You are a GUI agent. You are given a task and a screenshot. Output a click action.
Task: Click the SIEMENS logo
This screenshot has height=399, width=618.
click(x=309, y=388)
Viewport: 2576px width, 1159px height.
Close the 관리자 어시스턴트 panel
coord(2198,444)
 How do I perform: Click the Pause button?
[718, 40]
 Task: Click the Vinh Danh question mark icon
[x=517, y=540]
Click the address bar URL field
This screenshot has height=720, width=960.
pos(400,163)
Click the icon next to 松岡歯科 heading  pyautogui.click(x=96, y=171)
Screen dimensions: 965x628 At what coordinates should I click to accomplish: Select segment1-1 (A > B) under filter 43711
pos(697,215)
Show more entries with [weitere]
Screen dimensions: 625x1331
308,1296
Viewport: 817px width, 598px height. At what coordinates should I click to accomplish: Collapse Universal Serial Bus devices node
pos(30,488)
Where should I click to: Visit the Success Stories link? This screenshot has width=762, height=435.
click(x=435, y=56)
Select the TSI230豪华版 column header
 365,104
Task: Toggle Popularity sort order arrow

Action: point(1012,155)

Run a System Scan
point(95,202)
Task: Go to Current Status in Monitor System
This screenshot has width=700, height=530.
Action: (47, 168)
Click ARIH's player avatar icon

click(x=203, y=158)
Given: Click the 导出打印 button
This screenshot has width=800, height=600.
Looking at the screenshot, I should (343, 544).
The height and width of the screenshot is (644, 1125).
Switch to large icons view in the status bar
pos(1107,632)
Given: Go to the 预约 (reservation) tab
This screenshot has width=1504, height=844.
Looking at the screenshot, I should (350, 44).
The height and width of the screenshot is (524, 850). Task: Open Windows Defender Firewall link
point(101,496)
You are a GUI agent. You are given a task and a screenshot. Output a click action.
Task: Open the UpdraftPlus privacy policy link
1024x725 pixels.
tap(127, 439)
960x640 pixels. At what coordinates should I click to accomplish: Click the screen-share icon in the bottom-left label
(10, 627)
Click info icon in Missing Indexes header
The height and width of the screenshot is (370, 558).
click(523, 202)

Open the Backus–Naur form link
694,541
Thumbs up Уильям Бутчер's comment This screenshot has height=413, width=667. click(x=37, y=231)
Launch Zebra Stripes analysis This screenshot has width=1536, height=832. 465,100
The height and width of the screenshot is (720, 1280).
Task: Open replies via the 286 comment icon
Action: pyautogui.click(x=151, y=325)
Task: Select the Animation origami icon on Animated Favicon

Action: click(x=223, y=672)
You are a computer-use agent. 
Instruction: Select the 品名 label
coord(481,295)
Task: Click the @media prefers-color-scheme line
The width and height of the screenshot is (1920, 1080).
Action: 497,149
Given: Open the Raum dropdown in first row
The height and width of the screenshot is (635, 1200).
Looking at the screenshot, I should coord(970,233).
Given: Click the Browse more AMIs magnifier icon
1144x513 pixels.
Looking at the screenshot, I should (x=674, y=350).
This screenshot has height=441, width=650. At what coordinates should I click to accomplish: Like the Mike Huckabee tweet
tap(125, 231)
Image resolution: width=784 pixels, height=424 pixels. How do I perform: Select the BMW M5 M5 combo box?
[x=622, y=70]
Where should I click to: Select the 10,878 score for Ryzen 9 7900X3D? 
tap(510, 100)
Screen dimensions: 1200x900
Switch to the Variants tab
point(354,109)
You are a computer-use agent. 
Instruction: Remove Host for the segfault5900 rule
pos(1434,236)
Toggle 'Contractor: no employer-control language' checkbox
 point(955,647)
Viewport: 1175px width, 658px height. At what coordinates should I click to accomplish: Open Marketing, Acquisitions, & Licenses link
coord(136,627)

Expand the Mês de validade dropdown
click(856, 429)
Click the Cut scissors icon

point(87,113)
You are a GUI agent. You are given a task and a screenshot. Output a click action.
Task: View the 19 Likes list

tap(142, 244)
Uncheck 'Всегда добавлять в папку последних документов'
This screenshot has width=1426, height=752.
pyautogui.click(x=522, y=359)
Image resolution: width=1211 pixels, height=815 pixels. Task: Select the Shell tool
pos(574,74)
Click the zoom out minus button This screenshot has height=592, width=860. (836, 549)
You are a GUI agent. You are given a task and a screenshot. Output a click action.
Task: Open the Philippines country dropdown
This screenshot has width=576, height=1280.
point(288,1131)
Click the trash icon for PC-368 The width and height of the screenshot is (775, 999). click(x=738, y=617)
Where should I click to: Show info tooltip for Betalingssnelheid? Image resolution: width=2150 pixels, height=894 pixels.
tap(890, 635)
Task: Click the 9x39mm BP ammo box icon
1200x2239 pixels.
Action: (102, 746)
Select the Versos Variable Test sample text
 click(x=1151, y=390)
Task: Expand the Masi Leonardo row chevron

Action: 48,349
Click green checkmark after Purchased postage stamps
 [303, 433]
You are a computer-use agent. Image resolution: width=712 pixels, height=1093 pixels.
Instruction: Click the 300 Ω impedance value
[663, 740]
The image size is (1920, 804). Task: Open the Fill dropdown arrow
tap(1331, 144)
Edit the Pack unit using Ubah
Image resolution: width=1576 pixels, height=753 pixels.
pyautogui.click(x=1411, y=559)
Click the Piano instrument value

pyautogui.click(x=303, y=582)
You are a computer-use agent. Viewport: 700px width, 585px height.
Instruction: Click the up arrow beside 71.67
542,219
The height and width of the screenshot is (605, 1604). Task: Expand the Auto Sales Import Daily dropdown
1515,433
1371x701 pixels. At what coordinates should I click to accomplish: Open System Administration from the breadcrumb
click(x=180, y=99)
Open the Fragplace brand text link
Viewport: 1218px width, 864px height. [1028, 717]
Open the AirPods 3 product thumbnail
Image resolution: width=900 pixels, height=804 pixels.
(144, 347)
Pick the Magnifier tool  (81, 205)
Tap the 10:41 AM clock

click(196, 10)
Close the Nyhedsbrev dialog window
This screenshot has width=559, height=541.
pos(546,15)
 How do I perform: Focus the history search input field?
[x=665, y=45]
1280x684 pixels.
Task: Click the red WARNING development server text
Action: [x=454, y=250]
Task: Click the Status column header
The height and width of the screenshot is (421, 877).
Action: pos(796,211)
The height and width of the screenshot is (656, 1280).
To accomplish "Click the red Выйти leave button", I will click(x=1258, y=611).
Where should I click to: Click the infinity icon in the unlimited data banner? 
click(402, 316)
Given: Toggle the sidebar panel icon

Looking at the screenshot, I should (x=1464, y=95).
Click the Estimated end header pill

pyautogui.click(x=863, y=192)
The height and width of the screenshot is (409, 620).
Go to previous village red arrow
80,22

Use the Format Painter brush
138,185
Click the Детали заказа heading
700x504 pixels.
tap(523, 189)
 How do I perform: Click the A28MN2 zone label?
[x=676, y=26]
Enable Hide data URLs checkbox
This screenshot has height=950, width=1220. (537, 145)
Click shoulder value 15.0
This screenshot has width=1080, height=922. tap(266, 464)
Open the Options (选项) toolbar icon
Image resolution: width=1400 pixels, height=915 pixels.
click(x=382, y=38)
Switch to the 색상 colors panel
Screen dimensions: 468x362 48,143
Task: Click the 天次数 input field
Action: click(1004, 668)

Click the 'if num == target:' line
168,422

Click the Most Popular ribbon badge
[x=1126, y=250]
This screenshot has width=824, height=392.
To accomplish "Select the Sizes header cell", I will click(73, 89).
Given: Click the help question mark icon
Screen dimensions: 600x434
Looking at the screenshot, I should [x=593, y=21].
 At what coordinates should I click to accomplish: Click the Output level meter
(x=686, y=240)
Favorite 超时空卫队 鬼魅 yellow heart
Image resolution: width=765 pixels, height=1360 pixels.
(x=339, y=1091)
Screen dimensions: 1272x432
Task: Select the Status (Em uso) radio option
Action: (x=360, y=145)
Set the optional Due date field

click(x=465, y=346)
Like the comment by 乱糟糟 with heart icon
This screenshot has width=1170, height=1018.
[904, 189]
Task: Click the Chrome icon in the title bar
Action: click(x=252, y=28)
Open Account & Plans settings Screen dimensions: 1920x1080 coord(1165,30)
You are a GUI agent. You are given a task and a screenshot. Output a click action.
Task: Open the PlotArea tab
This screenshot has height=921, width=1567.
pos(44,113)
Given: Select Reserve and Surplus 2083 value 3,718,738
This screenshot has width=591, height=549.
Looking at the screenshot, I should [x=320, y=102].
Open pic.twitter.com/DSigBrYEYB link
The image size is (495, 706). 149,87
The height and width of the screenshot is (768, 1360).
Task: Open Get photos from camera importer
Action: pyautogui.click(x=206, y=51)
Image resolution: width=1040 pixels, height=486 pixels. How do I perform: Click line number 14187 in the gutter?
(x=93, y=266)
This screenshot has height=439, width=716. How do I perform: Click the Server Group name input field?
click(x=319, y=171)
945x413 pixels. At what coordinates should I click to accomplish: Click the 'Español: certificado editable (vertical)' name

### [REQUIREMENT]
Among the entries above, locate the lines containing "How do I perform: Click the Pause button?" and "Click the icon", and transcribe exactly those two lines and all lines between.

### [SOLUTION]
 How do I perform: Click the Pause button?
[718, 40]
 Task: Click the Vinh Danh question mark icon
[x=517, y=540]
Click the address bar URL field
This screenshot has height=720, width=960.
pos(400,163)
Click the icon next to 松岡歯科 heading  pyautogui.click(x=96, y=171)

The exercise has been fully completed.